Compute the similarity between an input vector and an array of data vectors.

SIMILAR_TO_ARRAY Syntax

SIMILAR_TO_ARRAY(search_vector, input_vectors, distance_type, [limit=100])

Parameters

KeyTypeDescription
search_vectorarrayThe input vector to search for.
input_vectorsarrayThe array of vectors to compute similarity with.
distance_typestringType of distance to compute similarity. Can be "l2", "ip", "cosine".
limitnumber(Optional) The maximum number of results to return. Default is 100.

SIMILAR_TO_ARRAY Examples

The examples below illustrate different use cases of the SIMILAR_TO_ARRAY() function. This function computes the similarity between an input vector and an array of data vectors and returns a list of IDs and scores sorted by the highest score, where the ID is the index in the data array.

Example 1

RETURN SIMILAR_TO_ARRAY([100, 200, 150, 100], [[30,50,60,70],[10,20,15,10],[4,5,6,7]], "cosine")

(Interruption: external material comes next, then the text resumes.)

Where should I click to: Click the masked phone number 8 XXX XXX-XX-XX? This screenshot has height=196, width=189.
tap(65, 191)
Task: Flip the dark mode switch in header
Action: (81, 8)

This query computes the cosine similarity between the input vector [100, 200, 150, 100] and an array of data vectors [[30,50,60,70],[10,20,15,10],[4,5,6,7]]. It returns a list of IDs and scores sorted by the highest score, where the ID is the index in the data array. Since the limit is not specified, it defaults to 100, meaning up to 100 most similar matches will be returned.

Example 2

RETURN SIMILAR_TO_ARRAY([100, 200, 150, 100], [[30,50,60,70],[10,20,15,10],[4,5,6,7]], "l2", 2)

This query is similar to the first example but uses the L2 distance to compute the similarity between the input vector [100, 200, 150, 100] and the same array of data vectors. It includes a limit of 2, meaning it will return up to two most similar matches, sorted by the highest score.